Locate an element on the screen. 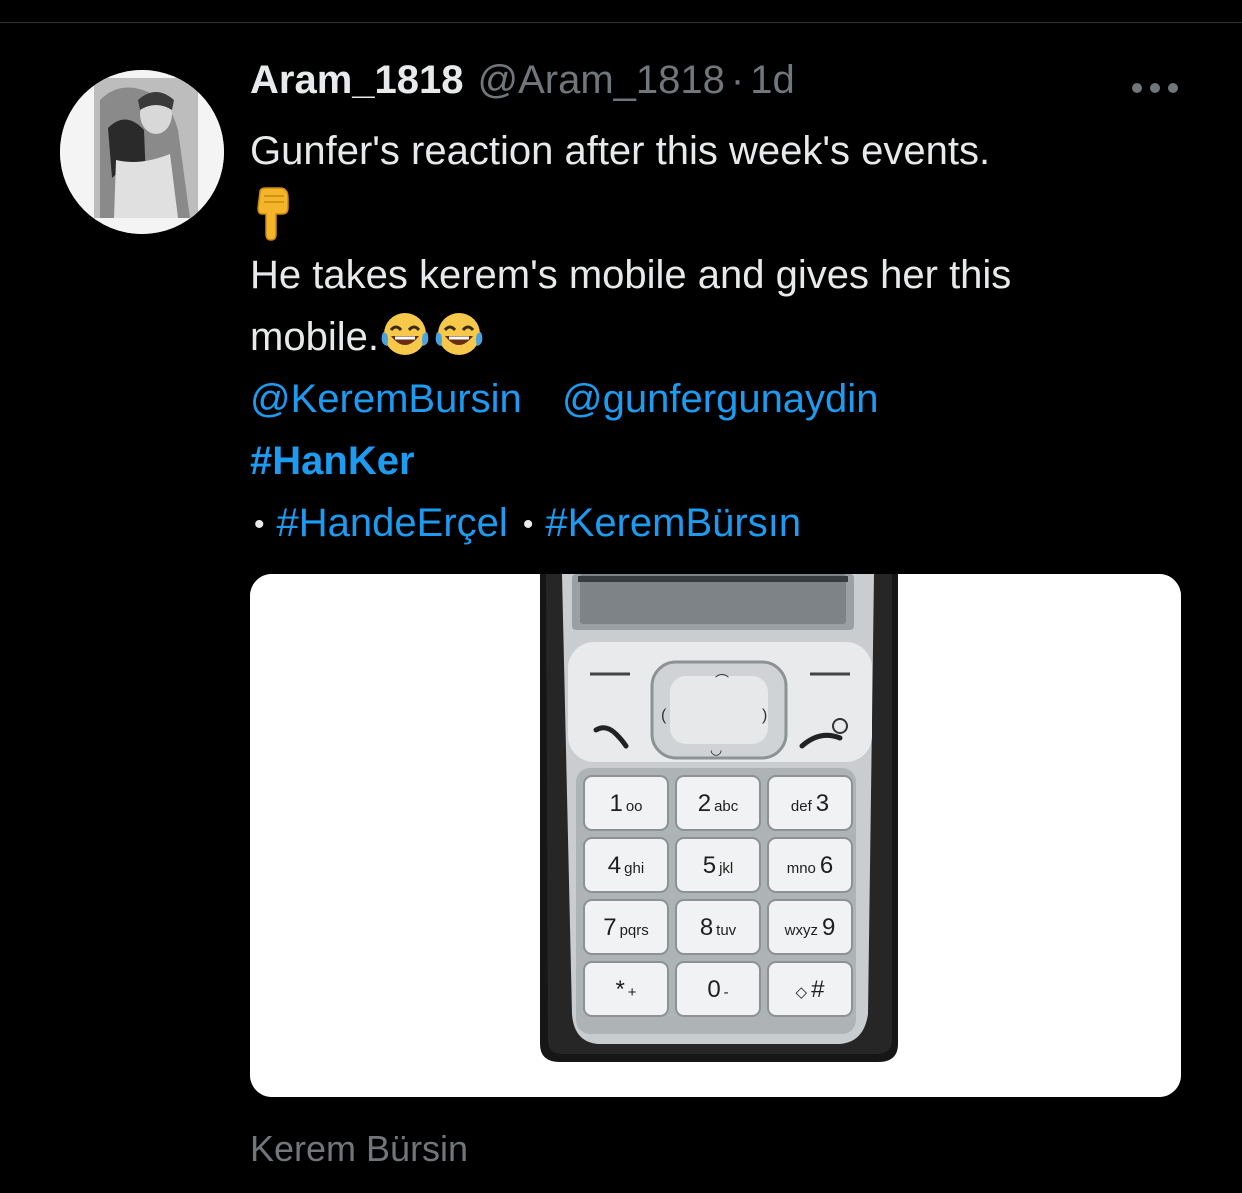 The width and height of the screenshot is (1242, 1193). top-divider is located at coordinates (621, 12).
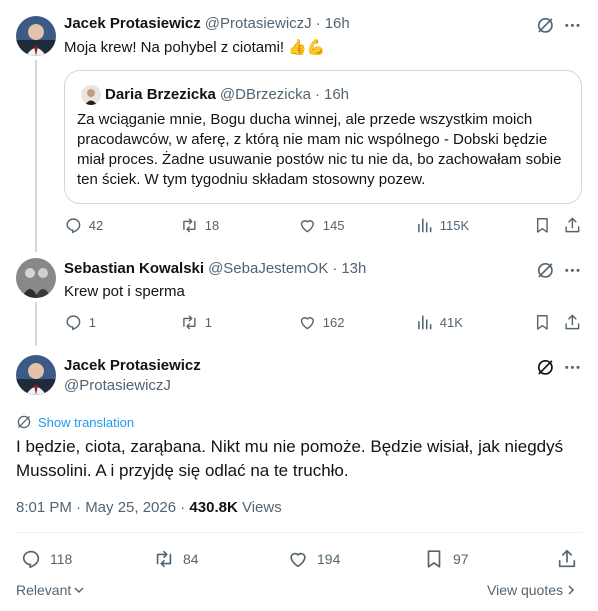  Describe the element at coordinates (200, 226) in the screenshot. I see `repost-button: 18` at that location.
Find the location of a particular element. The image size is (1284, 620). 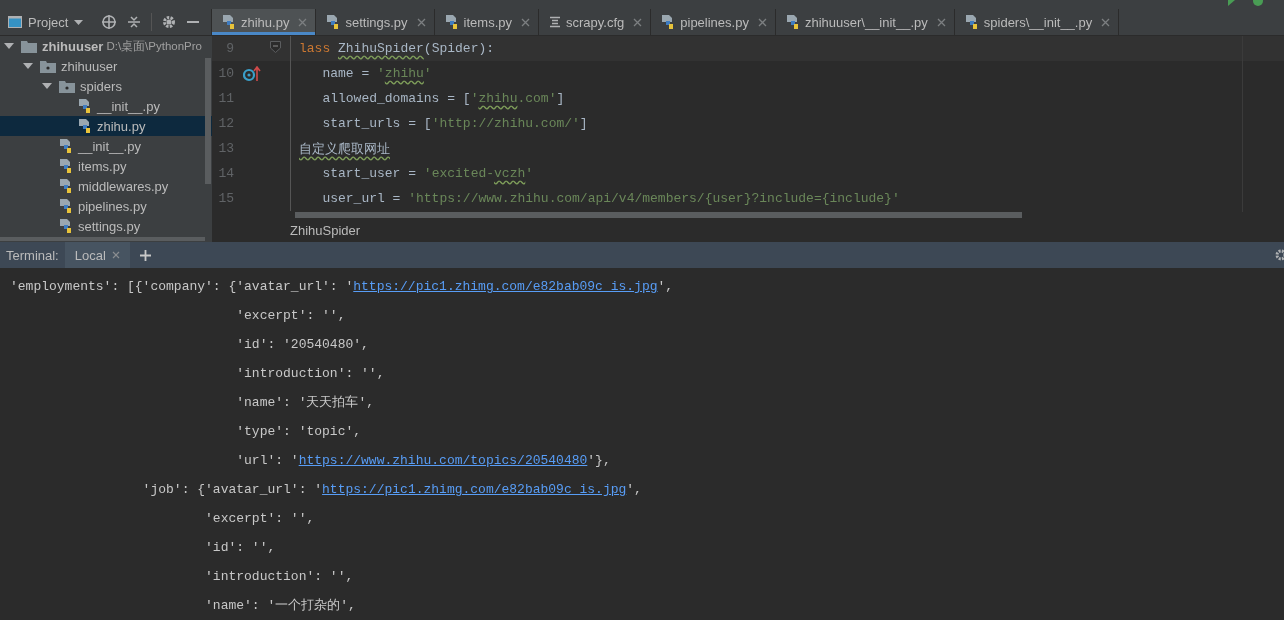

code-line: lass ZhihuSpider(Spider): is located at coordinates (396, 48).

══════════

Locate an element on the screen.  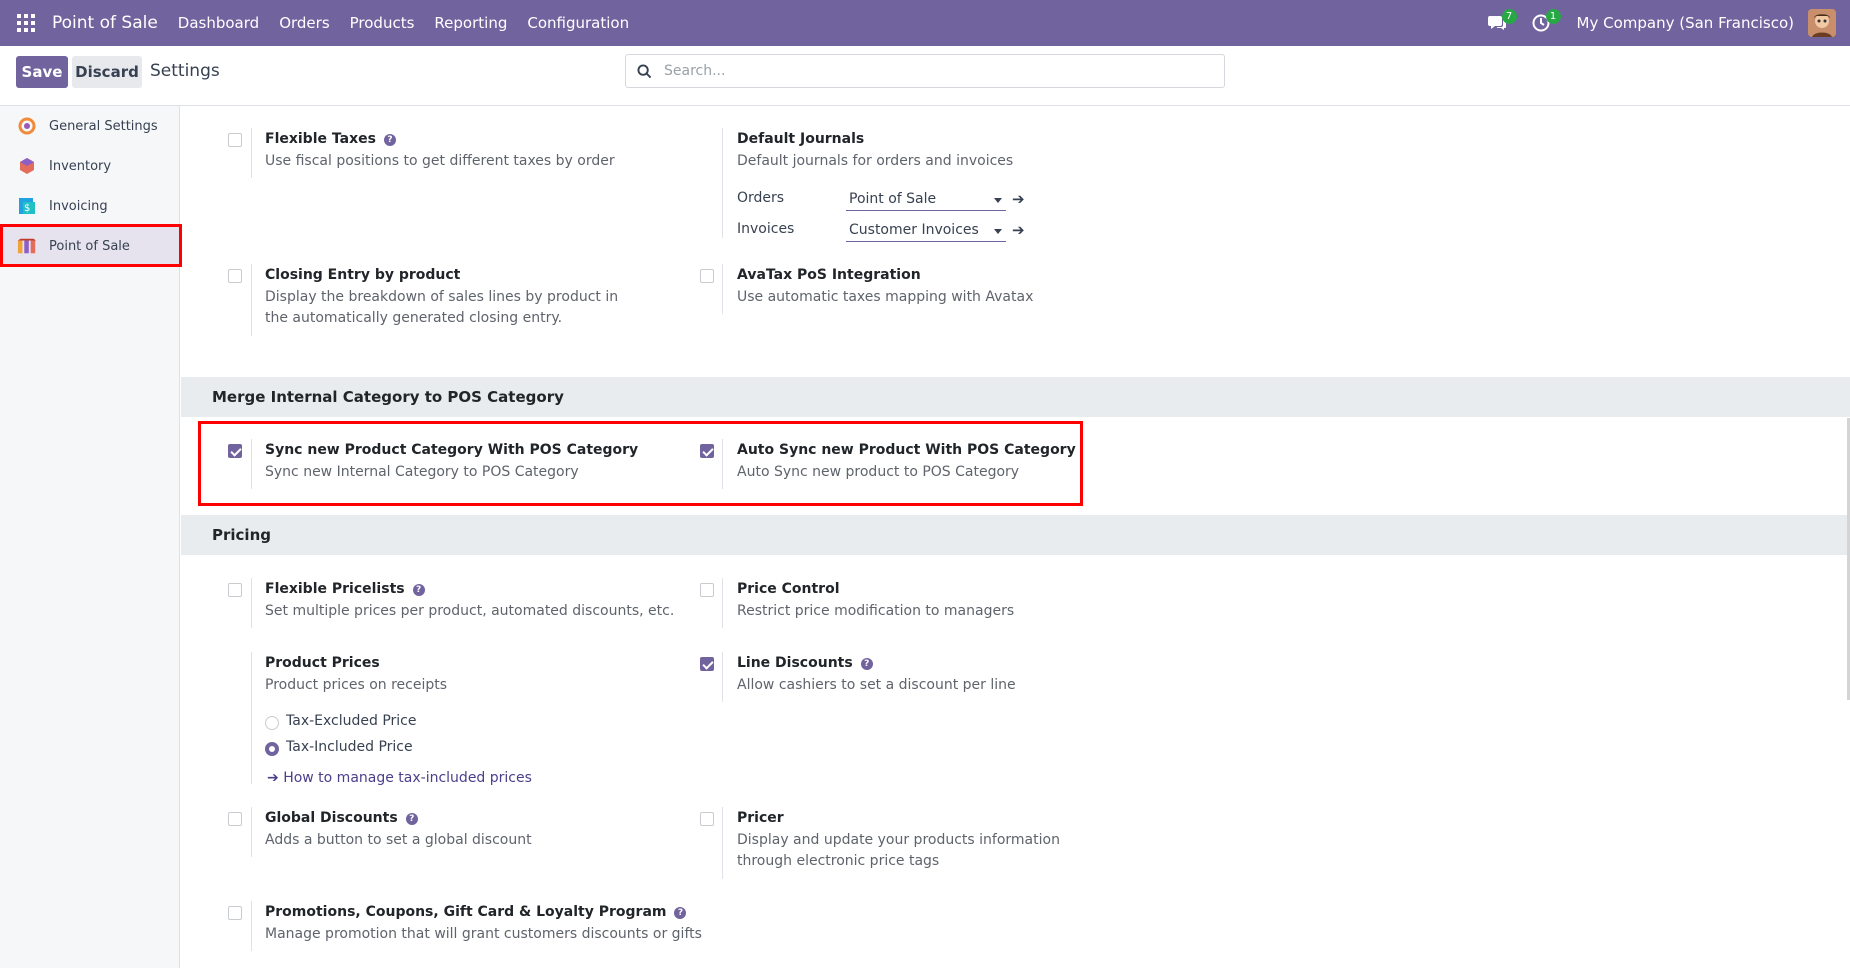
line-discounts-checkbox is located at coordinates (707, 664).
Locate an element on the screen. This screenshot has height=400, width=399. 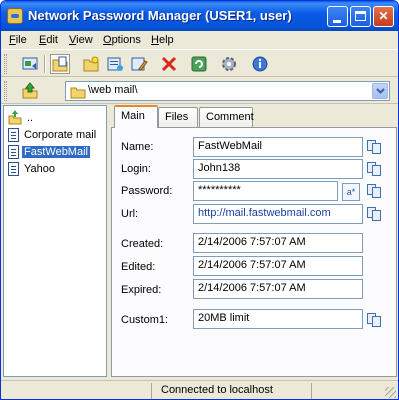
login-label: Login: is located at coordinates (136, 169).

══════════

- Task prompt
Format the part of the entries that opens with the line containing "Find the location" and closes with the line containing "code-line: lass ZhihuSpider(Spider): is" as a Markdown table with columns Row and Line, one numbered row per line and blank lines left out. Leave the pictures out of your answer.

- Response for this exercise
| Row | Line |
|---|---|
| 1 | Find the location of a particular element. The image size is (1284, 620).  |
| 2 | code-line: lass ZhihuSpider(Spider): is located at coordinates (396, 48). |